Yes! American Journalism Has gotten worse
My friend and Writing About Our Generation colleague Mitch Stephens was a journalism professor for decades and knows more about the history of journalism than pretty much anyone. Heck, he wrote the book on it, A History of News.
So, when he says, as he does in his video on this site, “No, American Journalism Has Not Gotten Worse,” implying that the current journalistic coverage of our presidential election, while not by any means great, probably isn’t that bad and surely no worse than political journalism has been for centuries, it’s an opinion that deserves respect.
And he makes a pretty compelling case, delving into the rabid partisanship, insensitivity and stenographic obliviousness of American journalism’s past, even citing absurd contemporary criticism of George Washington.
While he does acknowledge that we could do better today, he’s also demolishing a strawman, implying that today’s critics are suggesting the press has never before been this biased nor this irresponsible.
No, that’s not the critique. We’re saying today’s journalism has to be better because of the momentous stakes of this particular election—something Mitch really doesn’t take note of. We’re saying it has to have learned from the egregious mistakes of the past.
So let me disagree a bit with my esteemed colleague. Mitch was trying to put the press’ current failures into context. I’m trying to hold them to a higher standard.
Yes, in the distant and recent past, our journalism has utterly failed the public. Still, that doesn’t remotely absolve today’s media from criticism of the way they are reporting this election now.
Unlike in the past, where news outlets were avowedly partisan, were always speaking to the choir and their readers knew what to expect, today’s prominent mainstream media appears to be more impartial, considers itself more impartial and attempts to appeal to all segments of the political spectrum.
So, while the bias and prejudices might not be as blatantly obvious as in past times, the framing, headline writing, sanitizing and, to use the newly coined word, sanewashing—by the press of bizarre, racist, fact-free gibberish and lies that issue regularly from the mouth of Donald Trump lets us all down.
In doing so, in its apparent attempts to be fair, to be perceived as objective, the faults of today’s journalism are consequently I suggest much more insidious than the journalism of the past.
Today’s press hasn’t fully grasped—or refuses to grasp—that this is not an election between, say, two views of taxation. It is not an election between an alliance-based foreign policy and an isolationist one, between individuals of equal commitment to the Constitution and to the rule of law.
It is not an election between slightly differing views of the future.
But by reporting it that way, by both-sidesing almost every issue, every quote, every use of the trope, “on the one hand this, on the other hand that,” our journalism makes the case that it is. That is a tremendous dereliction of responsibility.
When you place, as today’s coverage has done, outright lies and facts on an even footing, it suggests there’s no fact-based reality. That normalization degrades our politics—particularly when it’s coming from “the paper of record.”
Some examples:
Not that long ago, Trump, ex-president and GOP nominee for the last three elections, told a rally in Erie, Pa. that if he returned to the White House, he’d make sure police would brutalize the public.

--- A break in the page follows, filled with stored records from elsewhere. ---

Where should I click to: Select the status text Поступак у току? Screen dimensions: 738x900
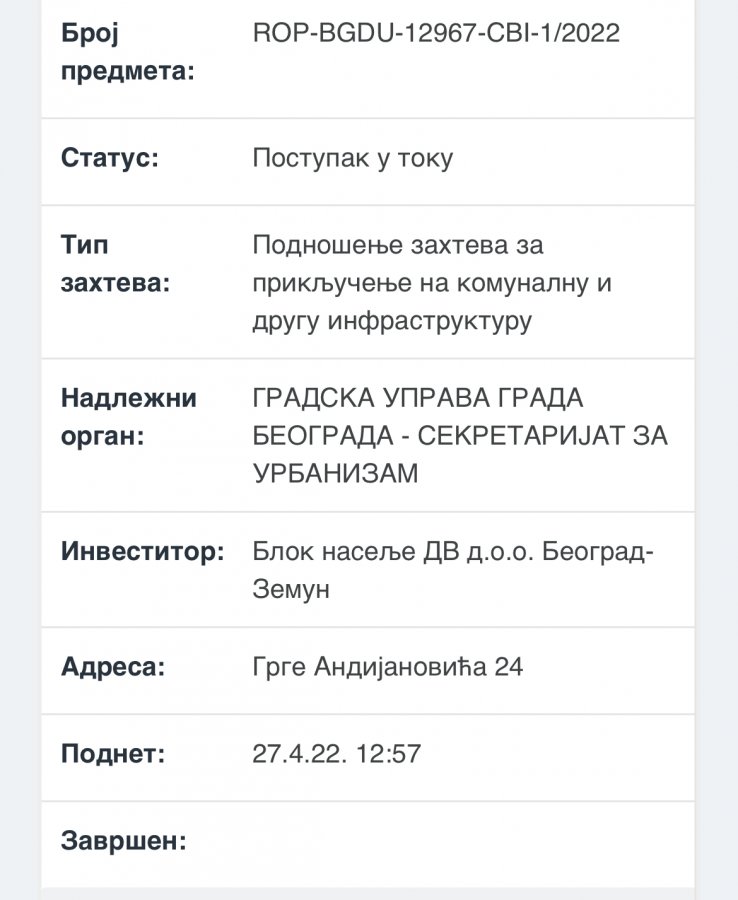(x=352, y=158)

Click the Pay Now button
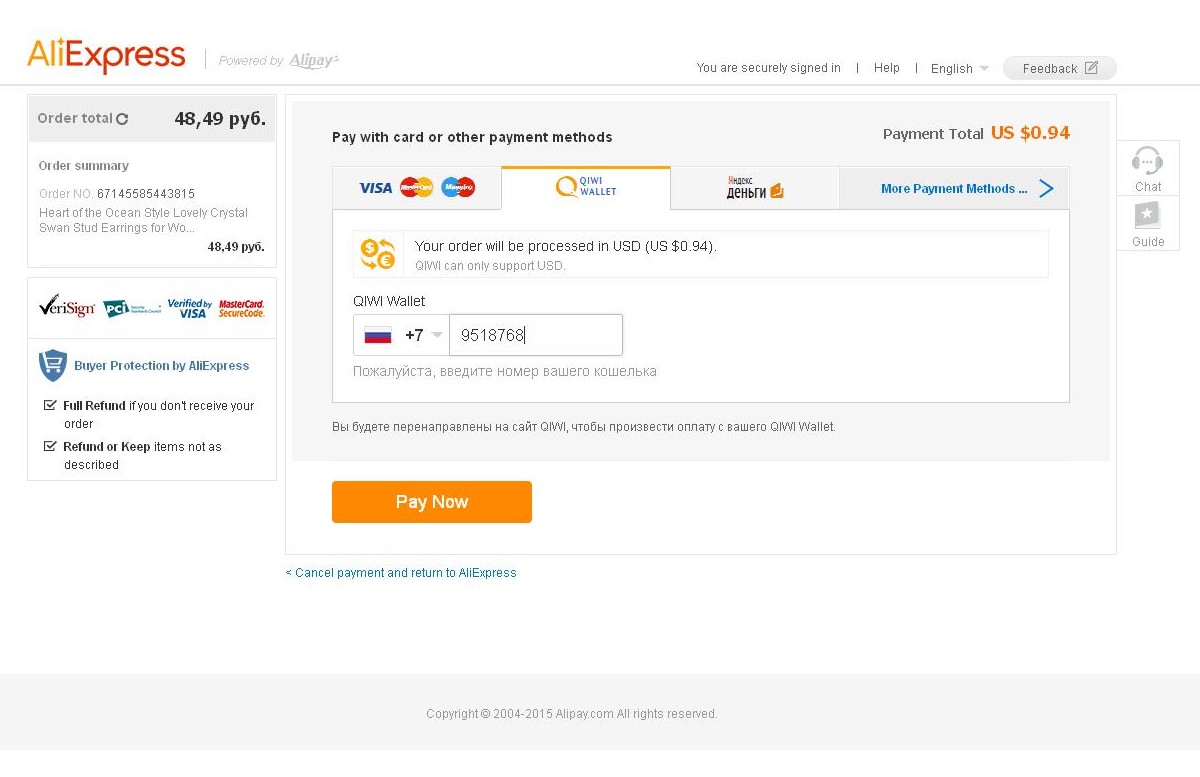pos(432,502)
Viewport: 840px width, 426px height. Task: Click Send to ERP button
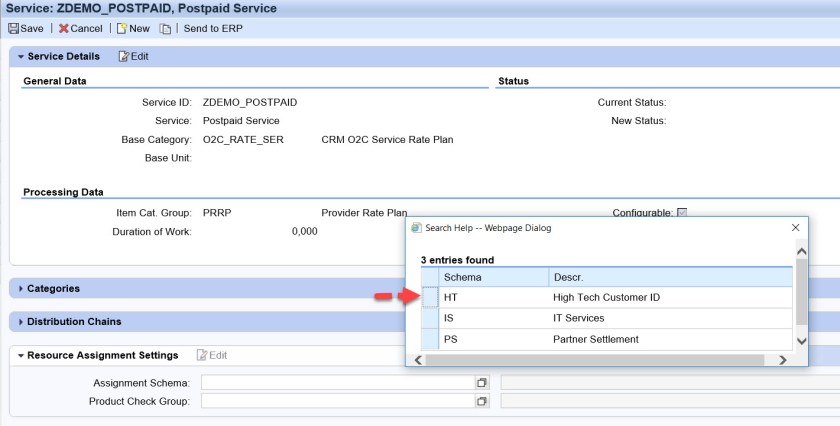[x=213, y=29]
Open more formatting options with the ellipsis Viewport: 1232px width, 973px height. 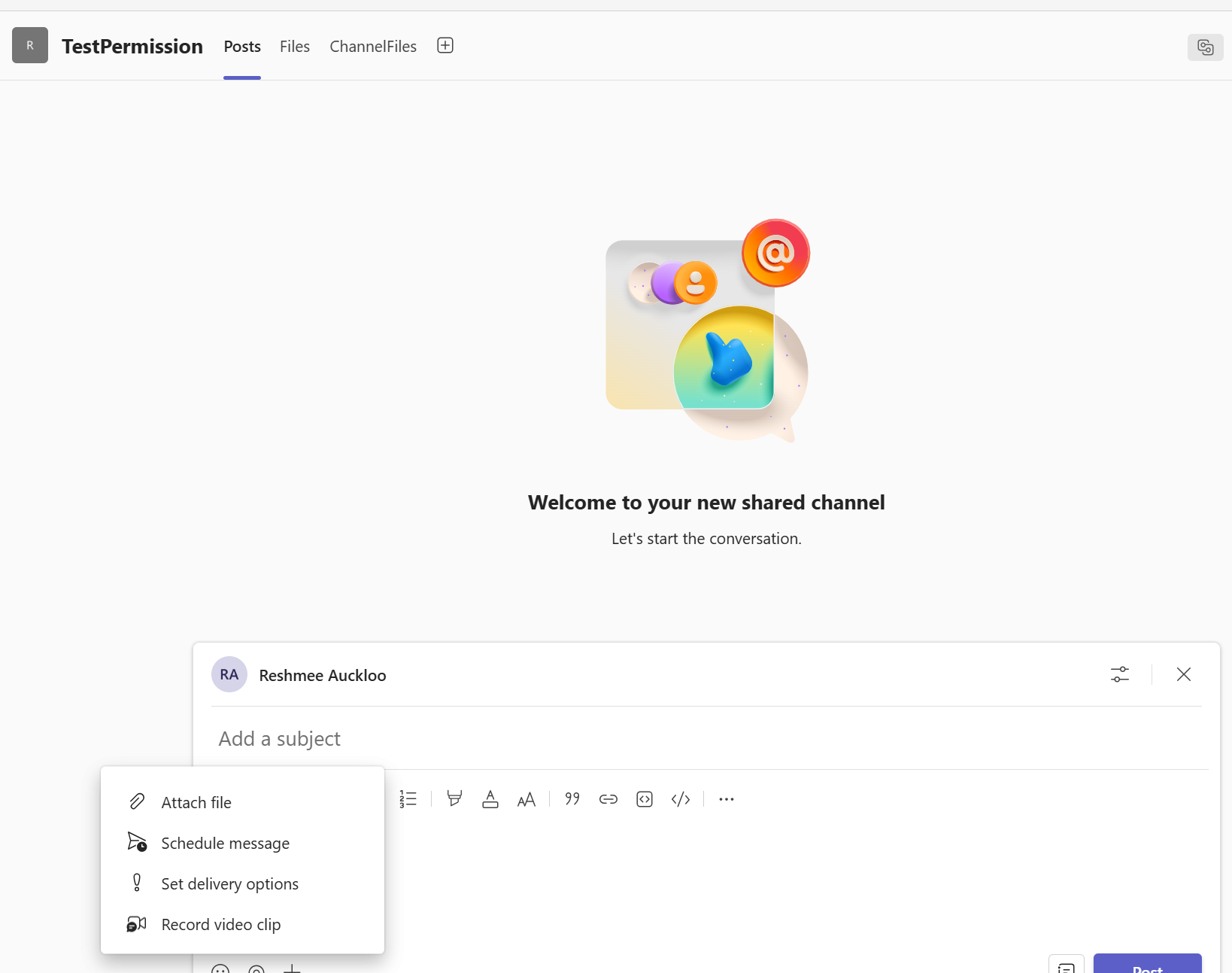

“See, we have to let the police do their job.” Trump said, even if “they have to be extraordinarily rough.” The solution to rampant crime, he said, would be “one really violent day” by the cops. Or even just “one rough hour. And I mean real rough. The word will be out. And it will end immediately...”
It was described, by some, as a call for “a national day of violence.” But that wasn’t the way our national media described it. .
The avowedly non-partisan New York Times headline said “Trump says one violent day would end property crime.’” The story that went with it said, almost bemusedly, that the remarks “were the latest variation on a longtime theme for Mr. Trump.”
Some other examples:
The Times described JD Vance’s denunciation of “childless cat ladies” and his lie about Haitian immigrants eating dogs and cats as “combative conservatism.”
“Christians,” Trump told a church group, “get out and vote, just this time.… In four years, you don’t have to vote again. We’ll have it fixed so good you’re not going to have to vote.” The Times interpreted wrote that the former president was “suggesting that if elected he would address [conservative Christian] concerns sufficiently enough that they would no longer need to be politically active.”
When other top Republicans lied about Haitian immigrants, the Times’ headline said “Republicans Seize on False Theories” not noting that it was the Republicans themselves who created those theories.
I’m spending so much time here on The Times not because everybody in America reads it, but because it sets the tone for the rest of American journalism, for our national conversation. What you see in The Times this morning will be what filters down to network news and radio reports and podcasts and tweets and TikTok videos and social media. It will set the agenda.
Unlike partisan criticism of George Washington, this refusal to call a spade a spade, to take a stand with fact-based reality, normalizes Trump and risks the end of our experiment in democracy.
That’s why I think today’s journalism is, indeed, so bad.